[Pixel coordinate grounding data]
-=-=-=-=-

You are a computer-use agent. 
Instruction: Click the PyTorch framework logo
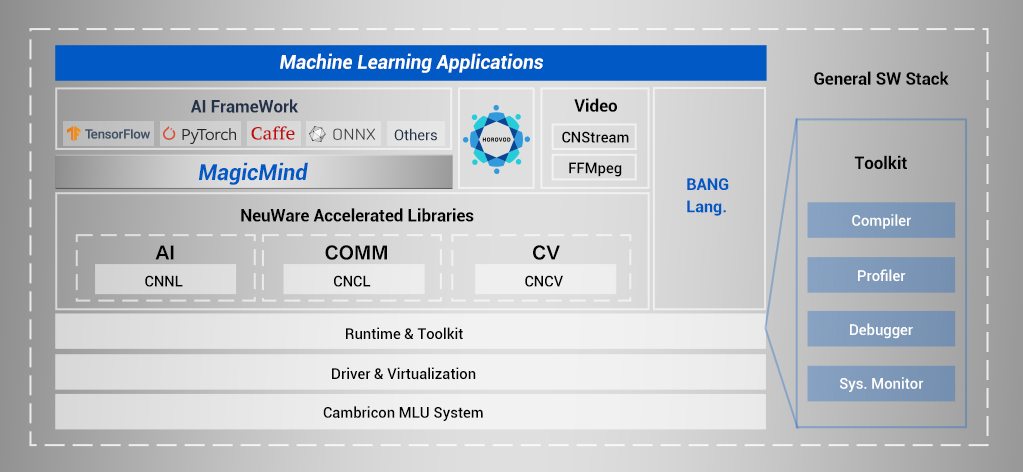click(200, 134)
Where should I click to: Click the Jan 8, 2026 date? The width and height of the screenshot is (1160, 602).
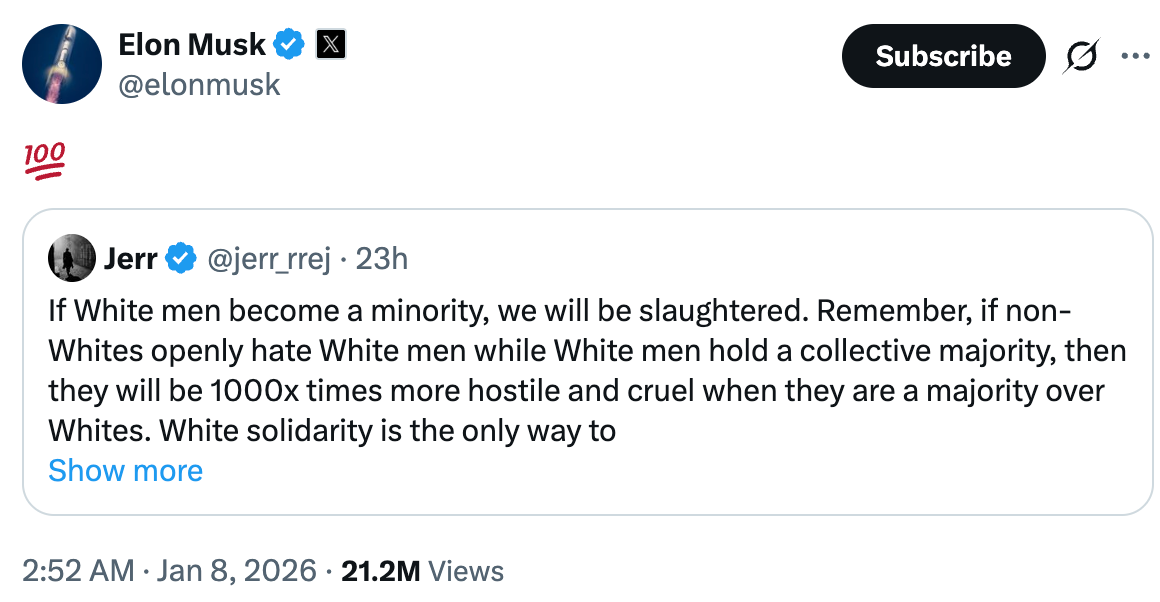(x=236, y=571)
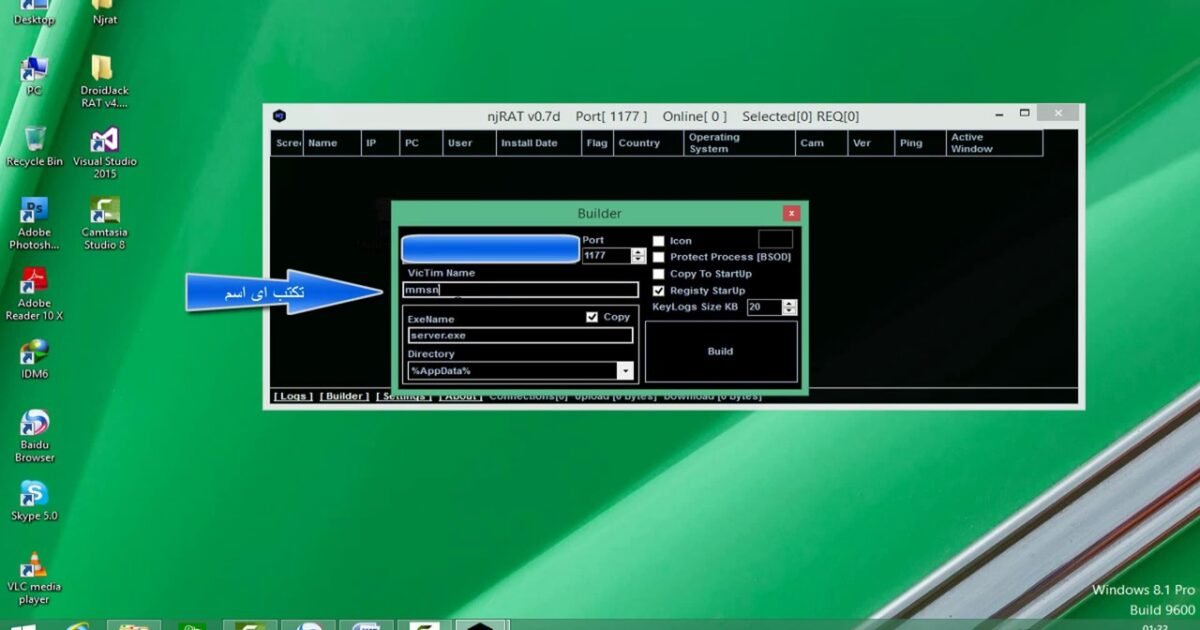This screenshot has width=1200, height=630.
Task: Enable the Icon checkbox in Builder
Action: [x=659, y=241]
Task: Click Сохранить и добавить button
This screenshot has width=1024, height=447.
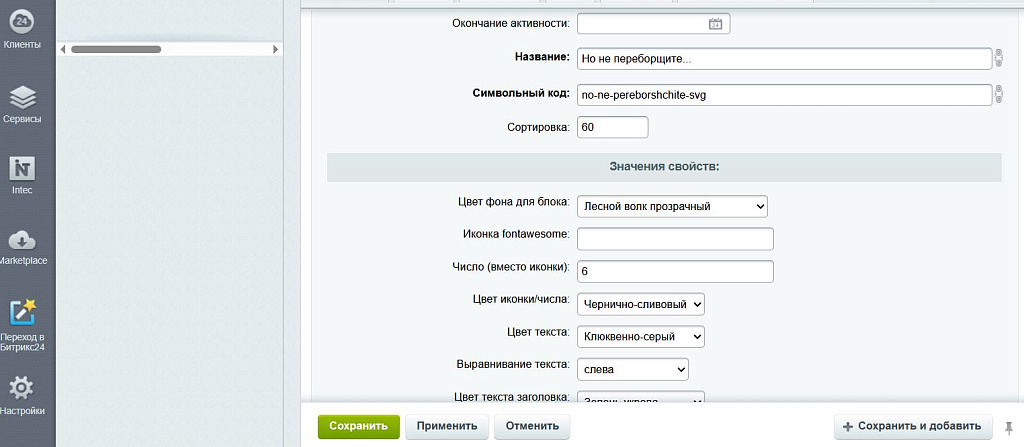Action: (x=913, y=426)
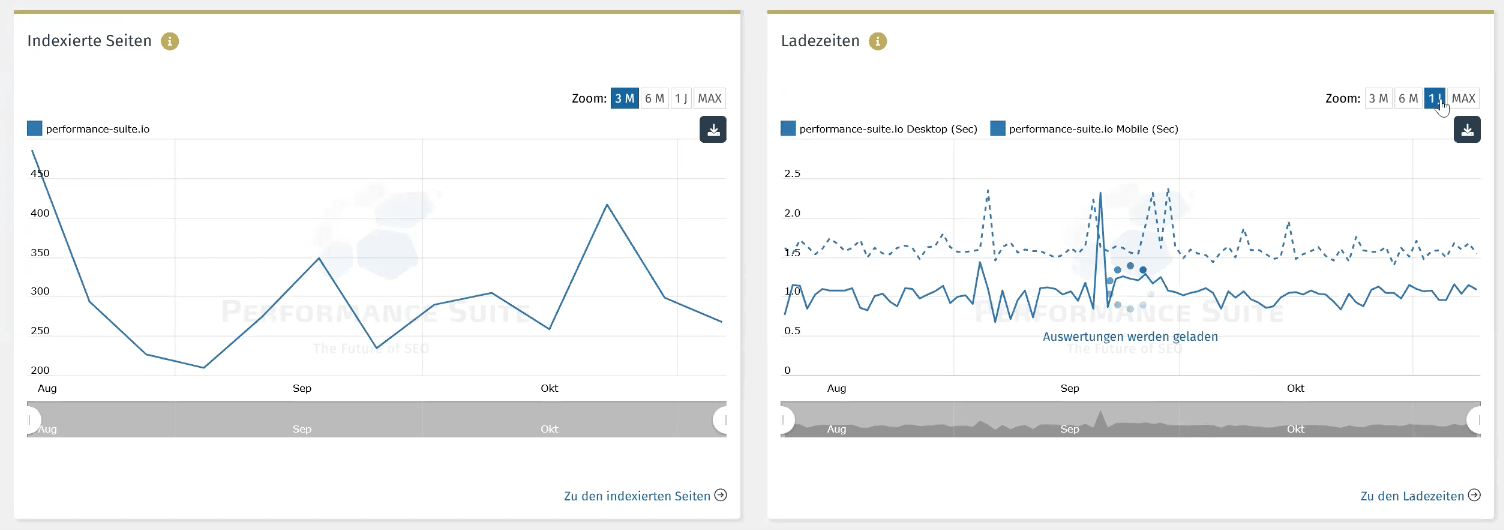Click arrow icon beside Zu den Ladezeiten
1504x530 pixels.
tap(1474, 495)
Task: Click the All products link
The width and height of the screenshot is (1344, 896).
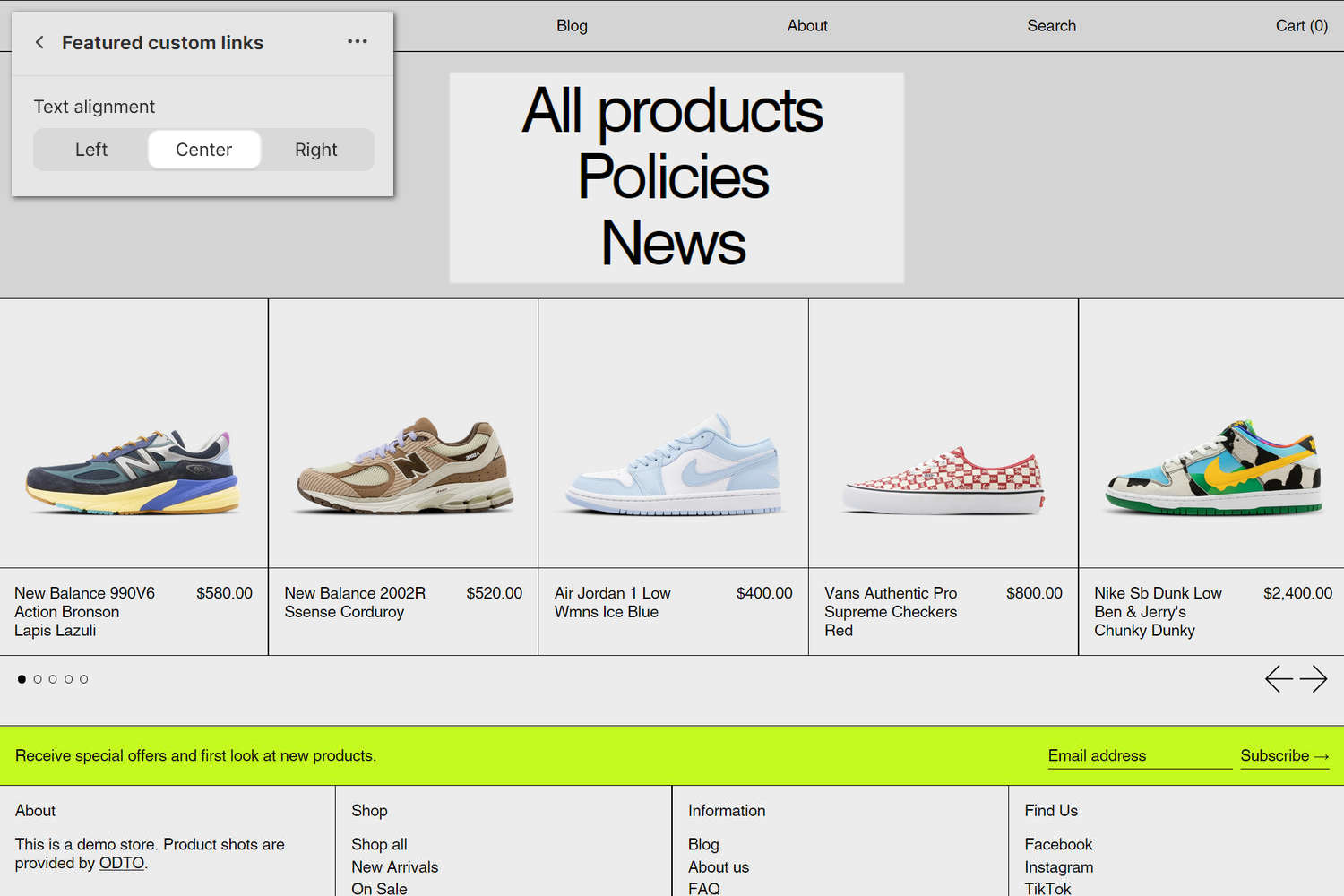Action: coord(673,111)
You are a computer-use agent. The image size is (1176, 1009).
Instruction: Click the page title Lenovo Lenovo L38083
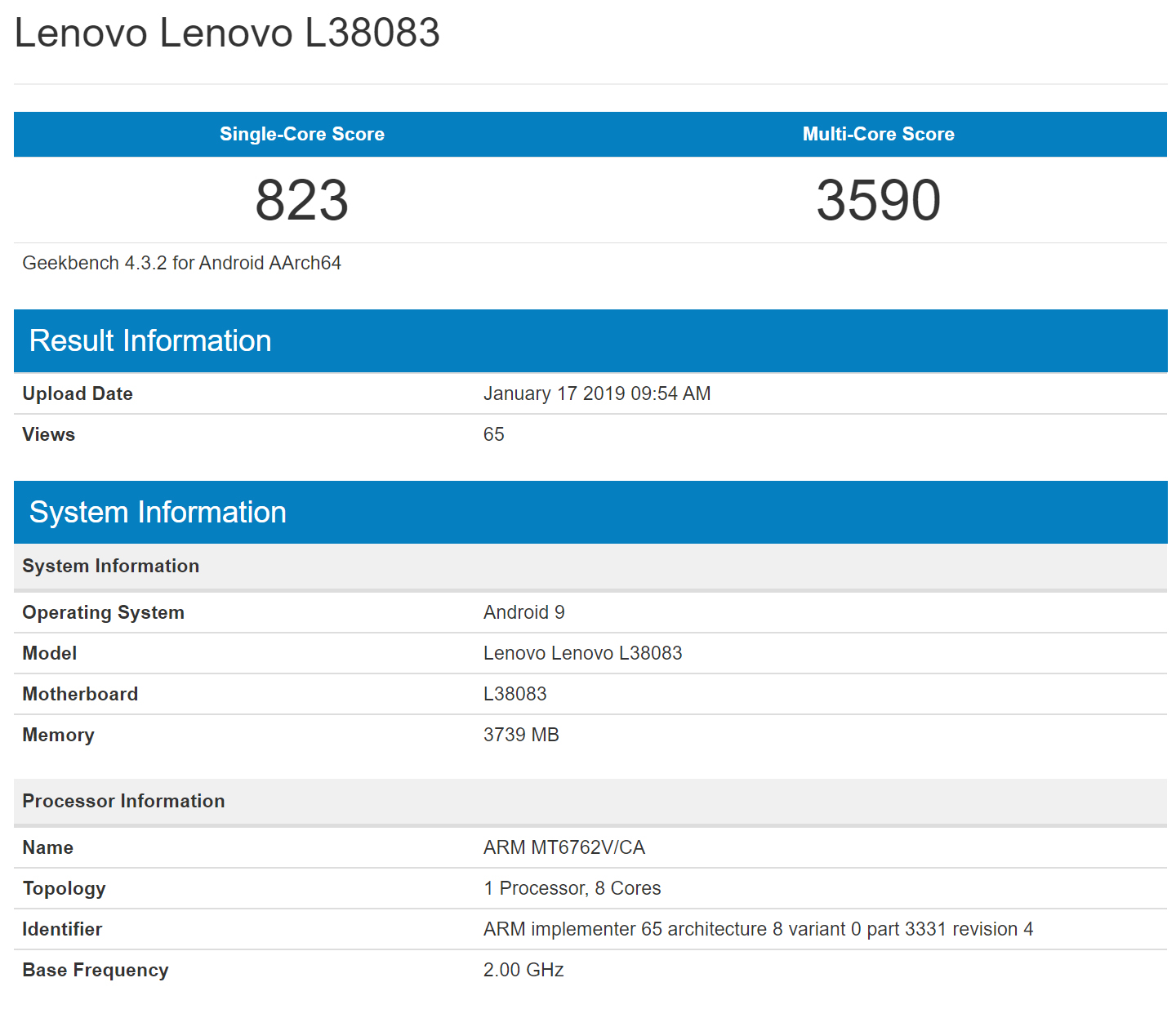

-=-=-=-=-

▶ [Your goal] Begin at the first line of the entries above and return each line exactly, stopping after the line that contains "Task: Click Сохранить и добавить button". Pictures do not belong in the copy.

▶ [Solution for this problem]
You are a computer-use agent. 
Instruction: Click the PyTorch framework logo
click(200, 134)
Where should I click to: Click the Jan 8, 2026 date? The width and height of the screenshot is (1160, 602).
(x=236, y=571)
This screenshot has width=1200, height=630.
Task: Enable the Icon checkbox in Builder
Action: [x=659, y=241]
Task: Click Сохранить и добавить button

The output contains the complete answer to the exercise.